Após cerca de 18 horas de julgamento, iniciado às 9h20 da manhã de terça-feira, 10, e encerrado às 3h20 da madrugada desta quarta-feira, 11, a Vara do Tribunal do Júri de Macapá condenou Maria Darcy Farias, de 46 anos, pelo homicídio qualificado do ex-marido, o policial penal José Éder Ferreira Gonçalves, que tinha 44 anos à época do crime, em 2021.

A pena foi fixada em 24 anos e seis meses de reclusão, em regime inicial fechado. O julgamento foi presidido pela juíza Lívia Simone Freitas, no Fórum Desembargador Leal de Mira.

Na sentença, a magistrada destacou que o crime foi premeditado, cometido com uso de arma branca, dentro da residência do casal e na presença do filho. Também ressaltou que a vítima foi impedida de receber socorro e enfatizou as graves consequências do homicídio para os filhos.

Entenda o caso

De acordo com a denúncia, no dia 12 de novembro de 2021, por volta das 9h, no interior da residência da vítima, em Macapá, a acusada desferiu um golpe de faca na região lateral direita do pescoço de José Éder Ferreira Gonçalves, ferimento que causou a morte.

Conforme os autos, horas antes, por volta das 7h50, vítima e ré iniciaram uma discussão. A acusação aponta que Maria Darcy teria trancado as saídas da casa de forma premeditada, dificultando qualquer possibilidade de defesa. Durante o conflito, José Éder enviou áudios a familiares relatando a situação.

O episódio foi presenciado pelo filho do casal, então com 14 anos, que tentou socorrer o pai, mas foi impedido pela mãe e precisou pular a janela para pedir ajuda aos vizinhos.
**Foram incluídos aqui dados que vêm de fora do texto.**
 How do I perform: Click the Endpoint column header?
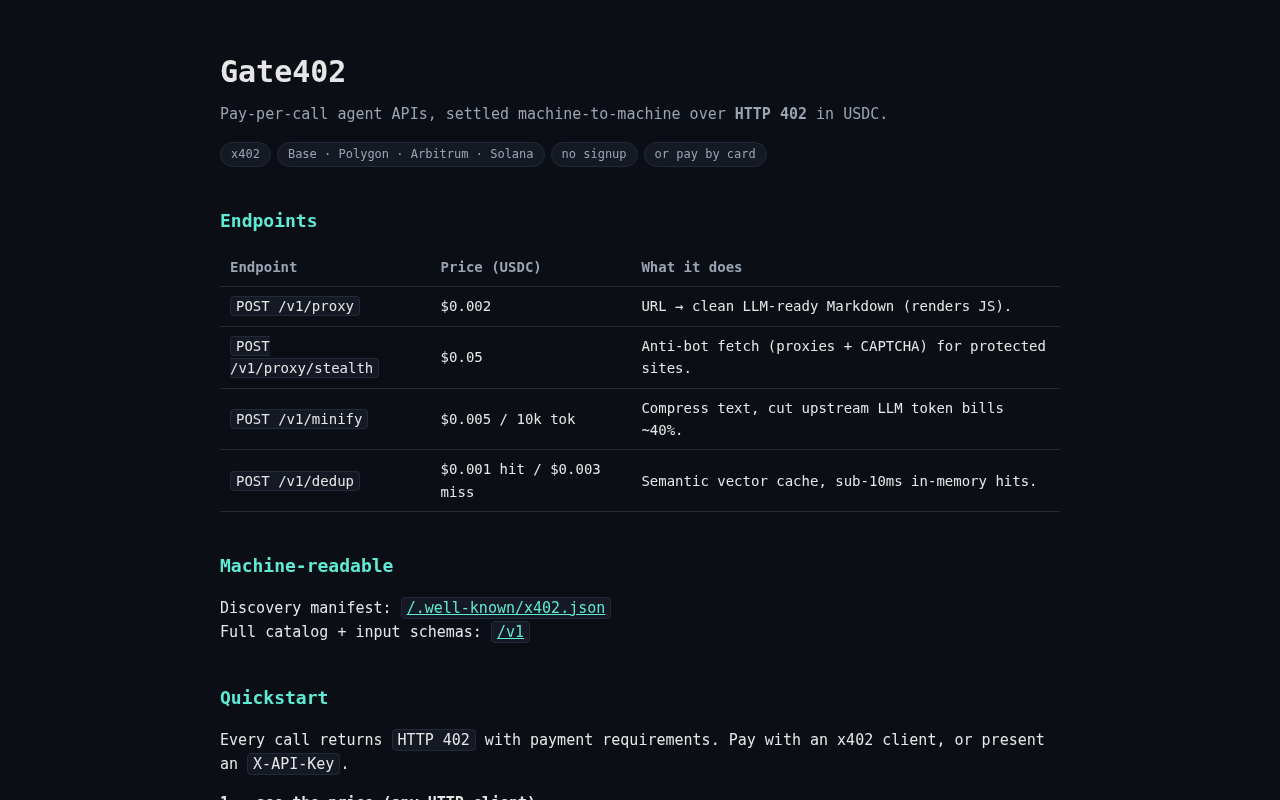pos(264,267)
Testemunhas encontraram a residência trancada, sendo necessária a abertura forçada da porta para acessar o imóvel. Ainda segundo o processo, mesmo após a tentativa de socorro, a acusada teria mantido postura ameaçadora, retirado os lençóis que estancavam o sangramento e afirmado que a vítima deveria morrer, deixando-a agonizar até o óbito.